The carcasses of oxen and sheep were roasted whole and offered for sale on all open pieces of land, together with pots in which soup simmered, and those who could afford such a luxury were permitted to dip a spoon. The inns had capons turning on spits and mawmennies and other stews on the fire, and mountains of loaves which the White and Brown Bakers had labored for days to produce. It was impossible, however, to feed such multitudes, and the wise pilgrims, forewarned, always had a pouch in which they carried food of some kind.

Mass was celebrated in all the churches and in the open on streets black with people as far as the eye could see. It took days for all
the visitors to file through the cathedral, past the Martyrdom and the shrine, after dropping their pennies in receptacles at the entrance. The pilgrimage could not have failed to become the most lucrative business in all England.

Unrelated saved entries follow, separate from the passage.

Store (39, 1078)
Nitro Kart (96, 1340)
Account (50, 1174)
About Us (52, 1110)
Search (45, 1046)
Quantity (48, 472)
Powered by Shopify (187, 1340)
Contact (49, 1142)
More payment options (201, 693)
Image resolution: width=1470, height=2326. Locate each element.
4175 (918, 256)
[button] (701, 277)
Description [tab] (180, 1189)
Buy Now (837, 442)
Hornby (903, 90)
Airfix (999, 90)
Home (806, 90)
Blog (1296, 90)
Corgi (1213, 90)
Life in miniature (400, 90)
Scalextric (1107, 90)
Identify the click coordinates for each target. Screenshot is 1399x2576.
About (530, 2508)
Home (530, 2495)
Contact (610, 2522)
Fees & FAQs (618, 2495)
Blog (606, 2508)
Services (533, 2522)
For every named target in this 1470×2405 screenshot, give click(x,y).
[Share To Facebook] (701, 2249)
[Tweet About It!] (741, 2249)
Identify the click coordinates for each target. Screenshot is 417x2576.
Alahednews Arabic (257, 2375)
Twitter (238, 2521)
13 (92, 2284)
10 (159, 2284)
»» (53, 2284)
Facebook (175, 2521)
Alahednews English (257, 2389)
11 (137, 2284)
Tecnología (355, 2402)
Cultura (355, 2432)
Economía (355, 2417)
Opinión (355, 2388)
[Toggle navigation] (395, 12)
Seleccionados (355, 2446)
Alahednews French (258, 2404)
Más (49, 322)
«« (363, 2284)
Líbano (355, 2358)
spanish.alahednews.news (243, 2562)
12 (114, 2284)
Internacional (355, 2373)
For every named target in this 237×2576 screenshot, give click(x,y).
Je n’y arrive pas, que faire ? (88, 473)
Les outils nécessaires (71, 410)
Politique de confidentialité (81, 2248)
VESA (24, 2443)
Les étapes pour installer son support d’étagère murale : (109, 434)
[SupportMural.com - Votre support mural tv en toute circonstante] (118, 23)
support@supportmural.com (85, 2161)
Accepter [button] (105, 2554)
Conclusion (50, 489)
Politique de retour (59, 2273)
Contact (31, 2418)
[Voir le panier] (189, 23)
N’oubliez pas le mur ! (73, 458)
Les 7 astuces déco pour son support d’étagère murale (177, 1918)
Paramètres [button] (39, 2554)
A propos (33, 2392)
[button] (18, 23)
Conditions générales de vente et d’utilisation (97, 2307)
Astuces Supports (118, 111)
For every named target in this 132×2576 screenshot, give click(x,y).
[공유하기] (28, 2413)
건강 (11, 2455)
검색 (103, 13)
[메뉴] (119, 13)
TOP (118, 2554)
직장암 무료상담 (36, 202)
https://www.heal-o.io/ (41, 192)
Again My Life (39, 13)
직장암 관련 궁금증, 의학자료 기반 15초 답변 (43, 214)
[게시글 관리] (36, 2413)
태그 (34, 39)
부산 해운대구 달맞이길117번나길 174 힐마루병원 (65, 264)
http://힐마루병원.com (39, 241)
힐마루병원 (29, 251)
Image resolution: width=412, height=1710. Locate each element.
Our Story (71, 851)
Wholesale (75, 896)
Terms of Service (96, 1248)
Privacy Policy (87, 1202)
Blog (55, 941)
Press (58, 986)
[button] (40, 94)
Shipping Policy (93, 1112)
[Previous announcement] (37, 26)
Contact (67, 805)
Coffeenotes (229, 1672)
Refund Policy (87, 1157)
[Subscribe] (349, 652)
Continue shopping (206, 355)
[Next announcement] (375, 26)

Finally the pilgrims would visit the open booths in the neighborhood of High Street and Mercery Lane, where the greatest profits were reaped. Here tokens and pilgrim signs were on sale. Every pilgrim bought something. Those who could not afford the costly ampullas, lead bottles containing a drop of the Martyr’s blood (which flowed continuously from a well and then turned from water to blood), had to content themselves with the
caput Thomae
, brooches with a carved representation of the mitered head of the saint. This ended the pilgrimage and, equipped with proof that they had completed their journey, the weary walkers turned homeward, rich man, poor man, beggerman, and thief.

The road over the chalk escarpment and through Chantries Wood and up St. Catherine’s Hill seemed much longer on the homeward journey and more beset with danger. But what of that? They were full of the wonders they had seen. A life sanctified with new grace stretched ahead.